I'm retiring my vagina. Better yet I'm Farve-ing it.
Def the best call fo sho
That way it can come out of retirement anytime and play for different teams. And it can wear Wranglers.
I'm glad my gym is open 24 hours..I stopped in on my way home to puke from the bar
we've been dating more than a month and i just realized there's no hair on his chest..
you've had sex with him. you must've seen him naked.
nah, i feel like naked sex would be getting too serious for us..
We drank a $4 handle of tequila until 5 am. Please think about that.
No matter what you may say to me. You will still be the guy that managed to get his own cum in his hair.
I might never shower again without beer.. I might also always drink naked
He sent me $300 worth of sex toys. My clitoris went into hiding after two days.
You insisted on calling your mixture of Bacardi & powdered milk "a Jamacian Facial."
I deleted my history right in front of my girlfriend w/out her seeing. Let's go skydiving with no parachutes. I can live thru anything.
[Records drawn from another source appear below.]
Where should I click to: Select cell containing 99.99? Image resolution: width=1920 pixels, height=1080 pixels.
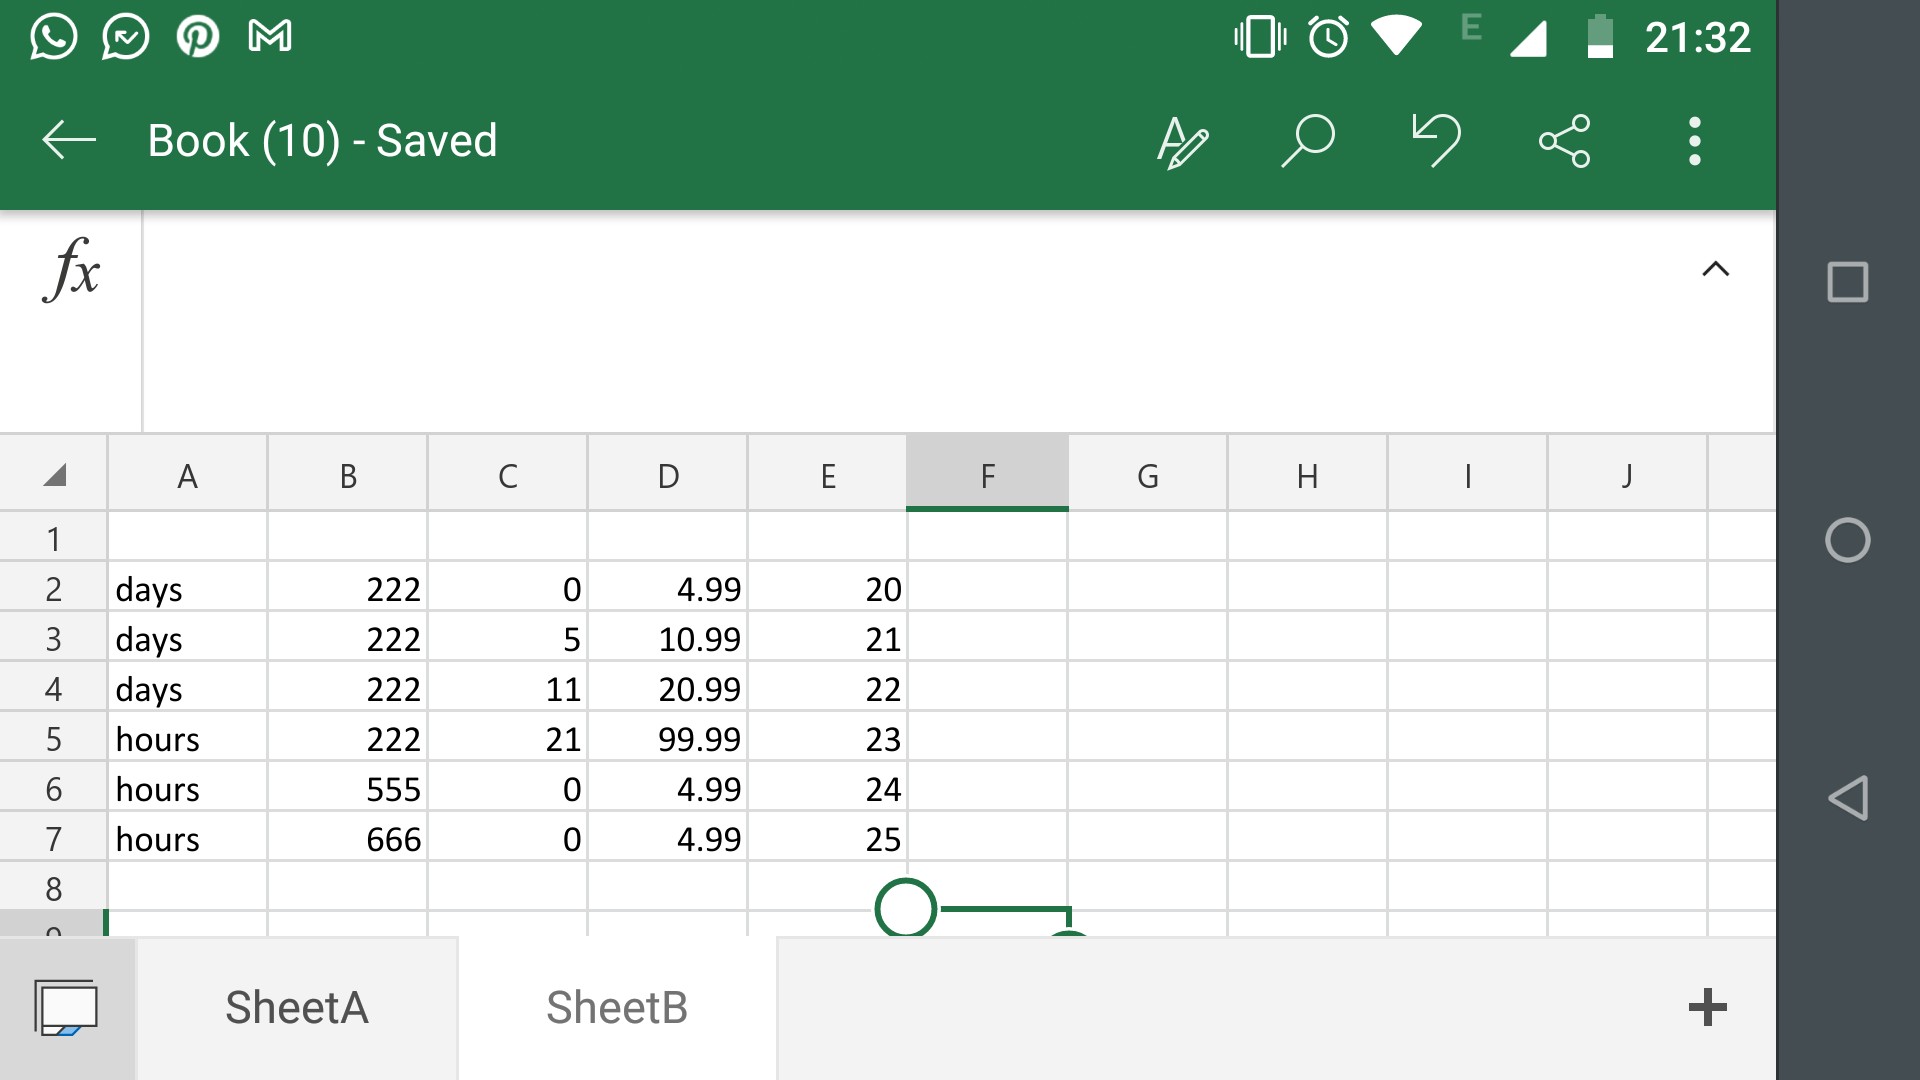coord(668,739)
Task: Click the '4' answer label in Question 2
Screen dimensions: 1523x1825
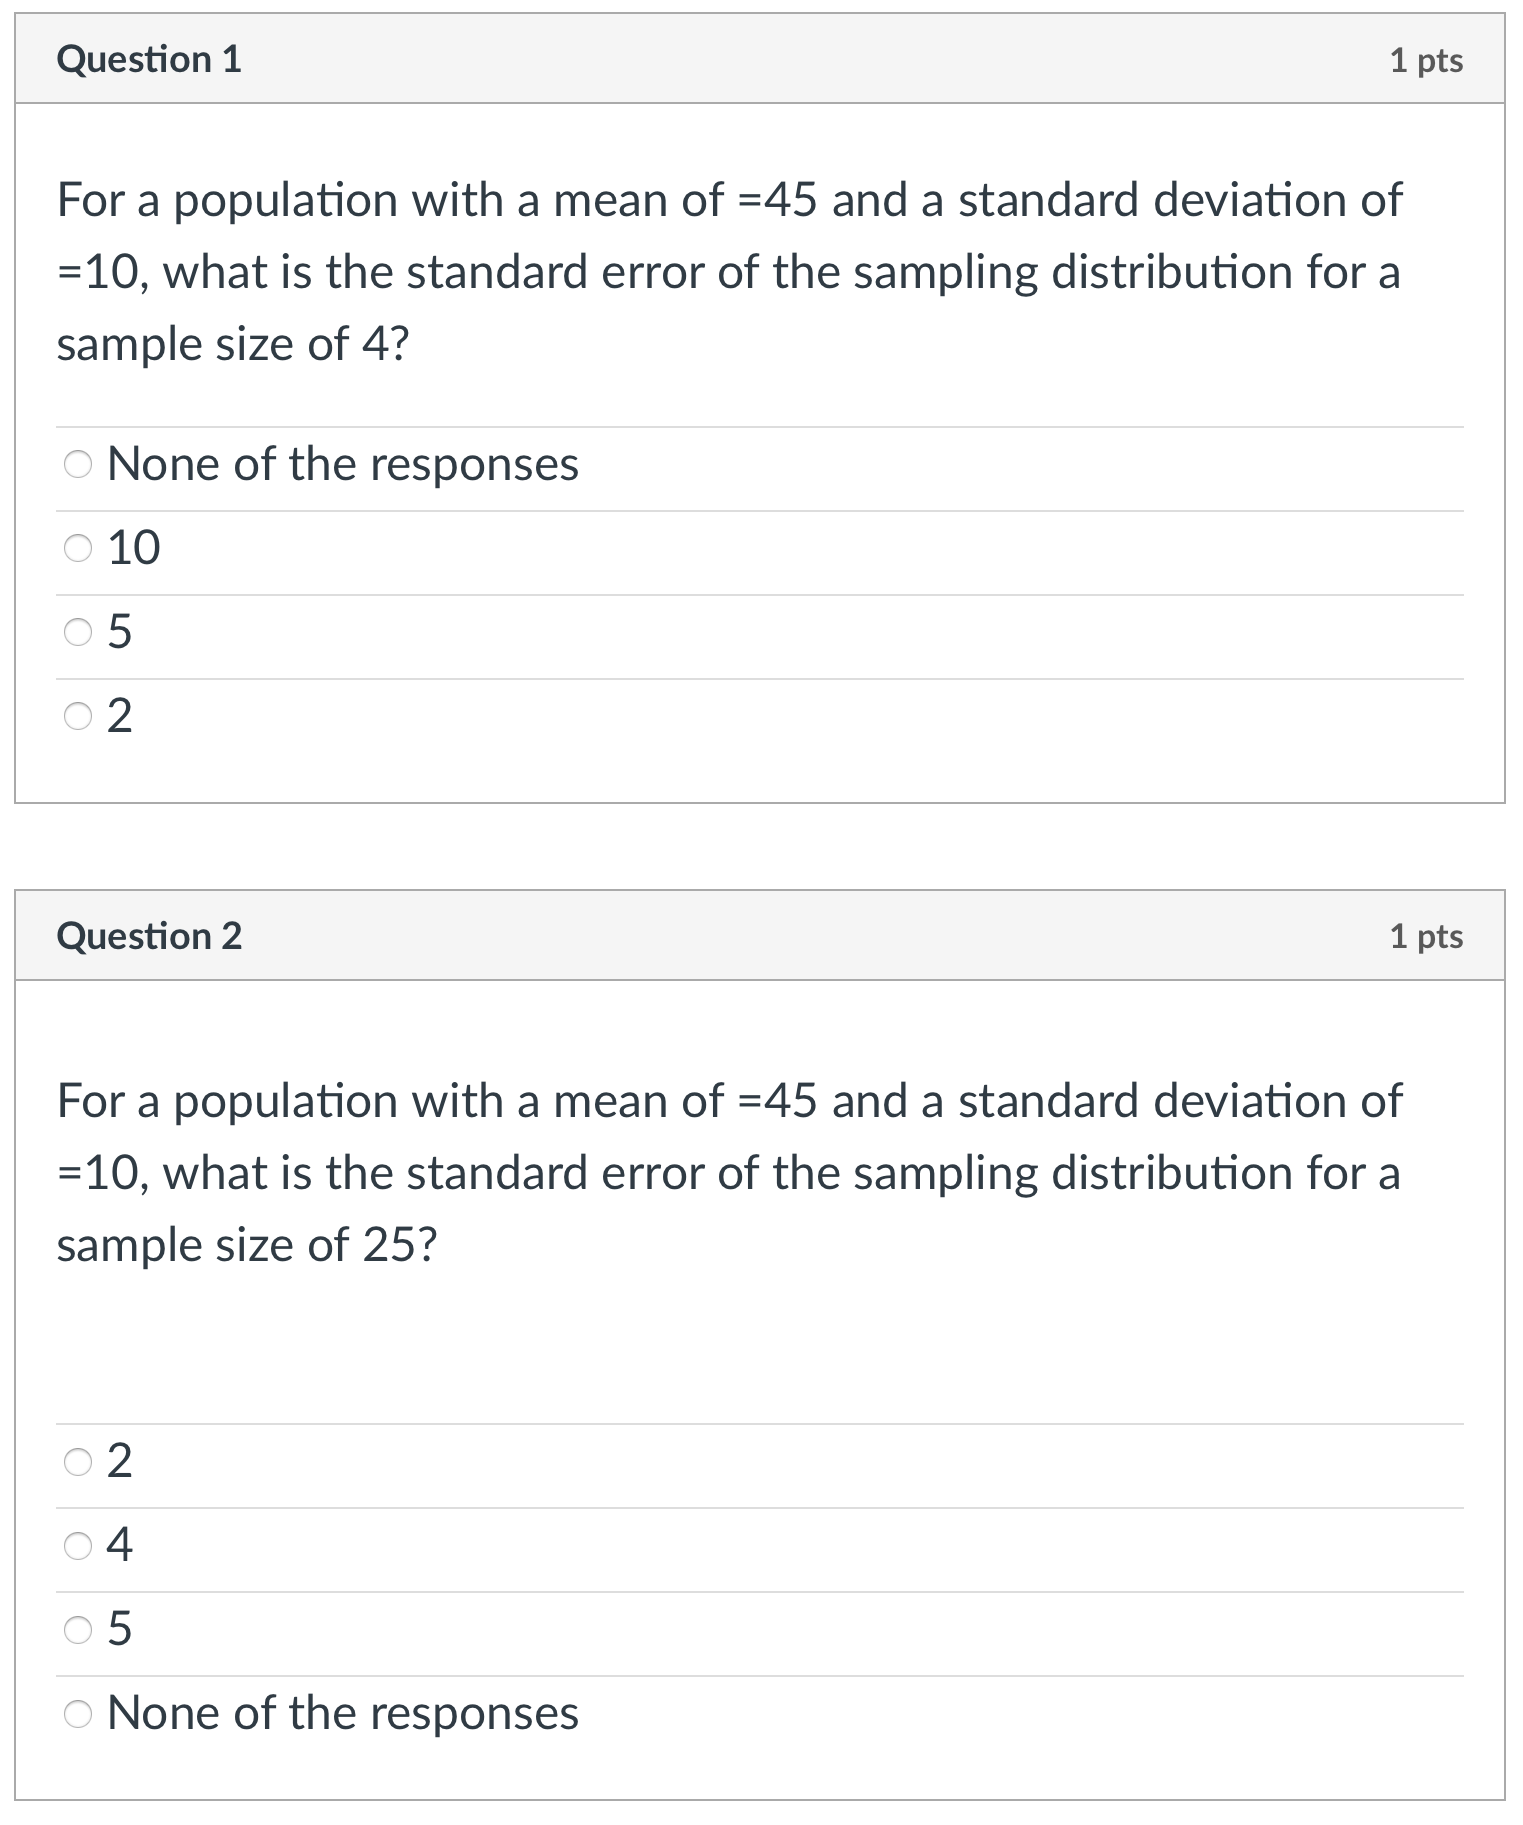Action: 120,1546
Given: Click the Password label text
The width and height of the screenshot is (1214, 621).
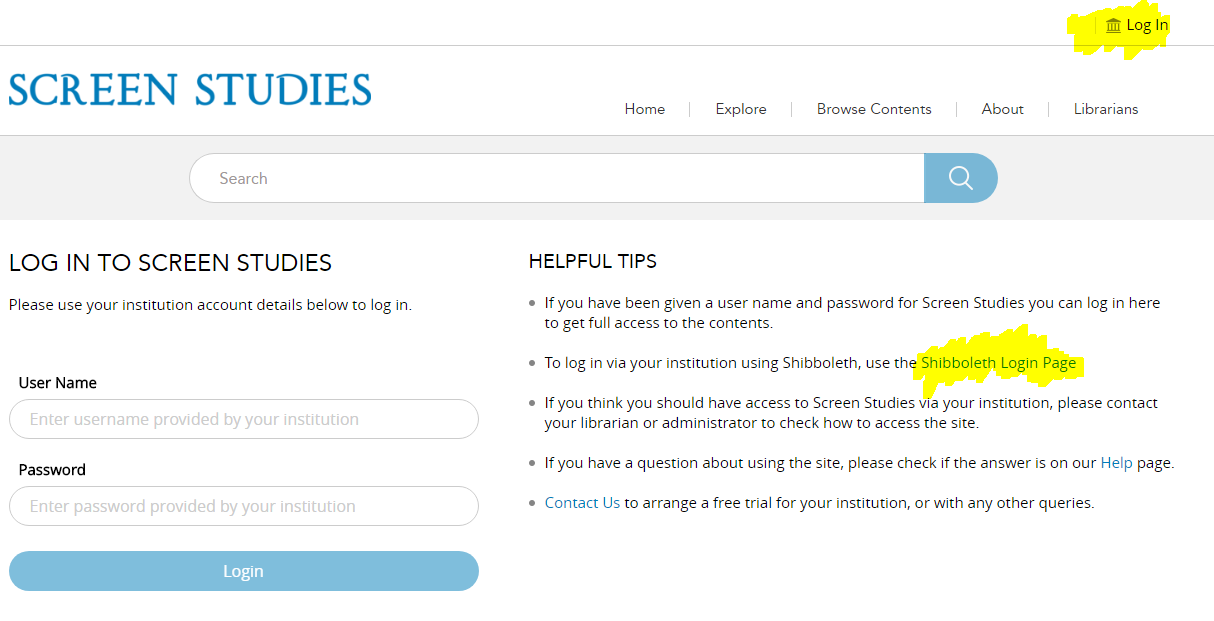Looking at the screenshot, I should (52, 470).
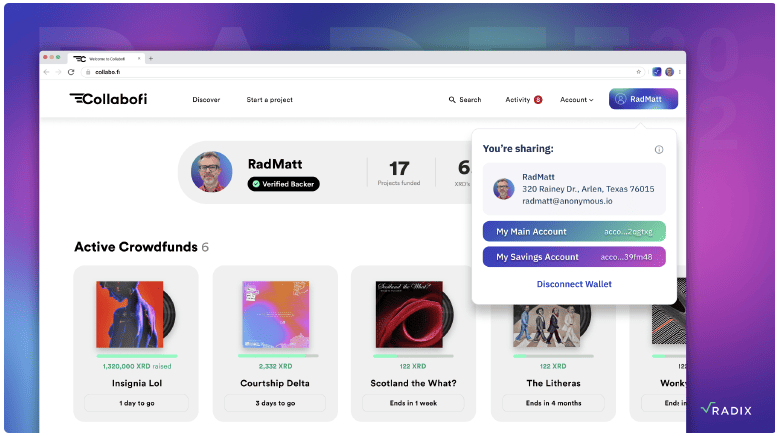This screenshot has width=779, height=436.
Task: Toggle the RadMatt wallet connect button
Action: [x=643, y=99]
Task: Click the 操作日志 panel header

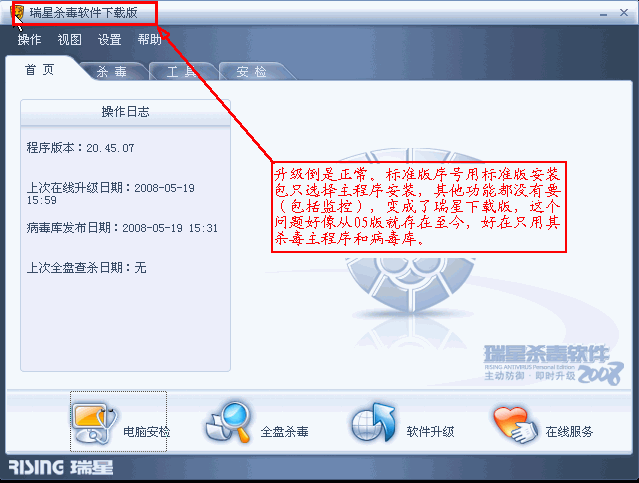Action: click(x=126, y=112)
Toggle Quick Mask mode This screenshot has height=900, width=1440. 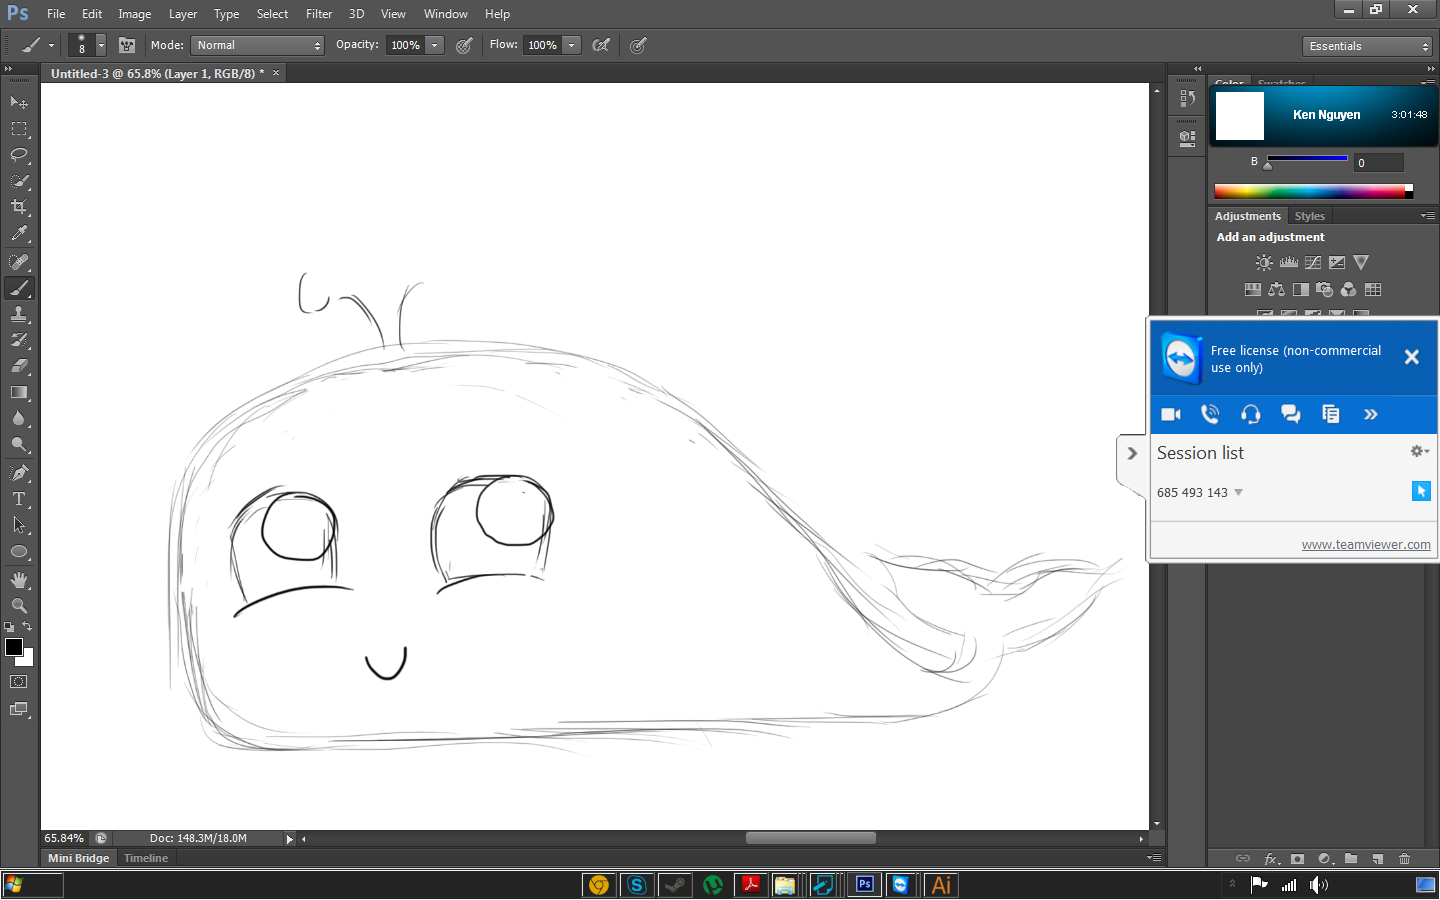(19, 682)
Like what did he say to his host family? The girl I causally sleep with on the weekends is coming over?! And they thought "well lets feed her dinner"
Do you think I could get someone from tinder to drive me to the airport?
You're his holy grail. The moment he finally gets you to orgasm he'll probably just retire and become a monk.
Just called the boss a "cunt baguette". To her face. This is why I can't drink with people from work. Know of anywhere that's hiring?
I woke up under the stretchy sheet like the corners were still stuck under the bed. I had to wiggle the corners off in order to get up. I was trapped. how did that happen
After I chugged my beer the cop slapped my ass and said "atta girl" this can't be real life.